WHAT NEEDS TO BE DONE - Show every line of the records below that contains the word "blue".

PROVIDED ENTRIES -

+ + + + +

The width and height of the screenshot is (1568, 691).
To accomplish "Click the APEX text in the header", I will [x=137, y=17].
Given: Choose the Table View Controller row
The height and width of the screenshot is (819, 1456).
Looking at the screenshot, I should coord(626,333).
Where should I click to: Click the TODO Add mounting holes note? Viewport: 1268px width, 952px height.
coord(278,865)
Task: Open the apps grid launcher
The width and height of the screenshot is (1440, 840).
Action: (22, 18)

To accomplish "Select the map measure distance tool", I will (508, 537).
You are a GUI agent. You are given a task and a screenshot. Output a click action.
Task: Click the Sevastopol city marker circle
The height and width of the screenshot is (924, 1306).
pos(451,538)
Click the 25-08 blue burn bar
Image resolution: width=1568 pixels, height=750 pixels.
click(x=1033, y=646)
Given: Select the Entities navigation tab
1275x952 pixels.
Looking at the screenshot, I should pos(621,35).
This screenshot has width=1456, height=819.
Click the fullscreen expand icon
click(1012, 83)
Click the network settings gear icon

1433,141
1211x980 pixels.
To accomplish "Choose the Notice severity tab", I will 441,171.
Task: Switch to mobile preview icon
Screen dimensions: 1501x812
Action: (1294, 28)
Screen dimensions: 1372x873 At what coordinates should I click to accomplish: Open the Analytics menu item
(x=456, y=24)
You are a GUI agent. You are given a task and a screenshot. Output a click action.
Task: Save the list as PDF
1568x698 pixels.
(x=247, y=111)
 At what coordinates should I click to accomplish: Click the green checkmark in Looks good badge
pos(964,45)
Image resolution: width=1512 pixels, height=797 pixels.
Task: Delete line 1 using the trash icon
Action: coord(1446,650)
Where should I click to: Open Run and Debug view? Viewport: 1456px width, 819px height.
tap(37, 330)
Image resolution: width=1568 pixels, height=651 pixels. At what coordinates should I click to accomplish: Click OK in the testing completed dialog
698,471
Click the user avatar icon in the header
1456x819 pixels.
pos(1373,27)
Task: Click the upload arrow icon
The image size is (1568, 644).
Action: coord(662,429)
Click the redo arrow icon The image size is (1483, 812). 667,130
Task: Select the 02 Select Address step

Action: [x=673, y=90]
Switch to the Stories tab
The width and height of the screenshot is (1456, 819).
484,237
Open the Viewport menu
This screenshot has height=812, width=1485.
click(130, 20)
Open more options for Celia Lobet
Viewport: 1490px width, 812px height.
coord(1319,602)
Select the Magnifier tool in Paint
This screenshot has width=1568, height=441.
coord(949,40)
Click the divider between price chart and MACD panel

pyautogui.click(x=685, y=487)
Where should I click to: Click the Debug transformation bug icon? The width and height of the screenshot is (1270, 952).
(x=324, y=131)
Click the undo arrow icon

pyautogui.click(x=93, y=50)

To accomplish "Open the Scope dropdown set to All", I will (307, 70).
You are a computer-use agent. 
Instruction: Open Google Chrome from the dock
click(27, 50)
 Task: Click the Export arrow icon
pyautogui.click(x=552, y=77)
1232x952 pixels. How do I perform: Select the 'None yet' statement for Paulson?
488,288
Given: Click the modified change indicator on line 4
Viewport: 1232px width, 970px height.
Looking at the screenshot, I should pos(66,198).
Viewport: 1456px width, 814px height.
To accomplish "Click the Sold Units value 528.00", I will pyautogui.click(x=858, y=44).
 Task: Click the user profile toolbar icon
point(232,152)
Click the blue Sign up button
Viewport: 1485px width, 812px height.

+ + + + +

RESPONSE TO THE TASK -
Click the 25-08 blue burn bar
Click the blue Sign up button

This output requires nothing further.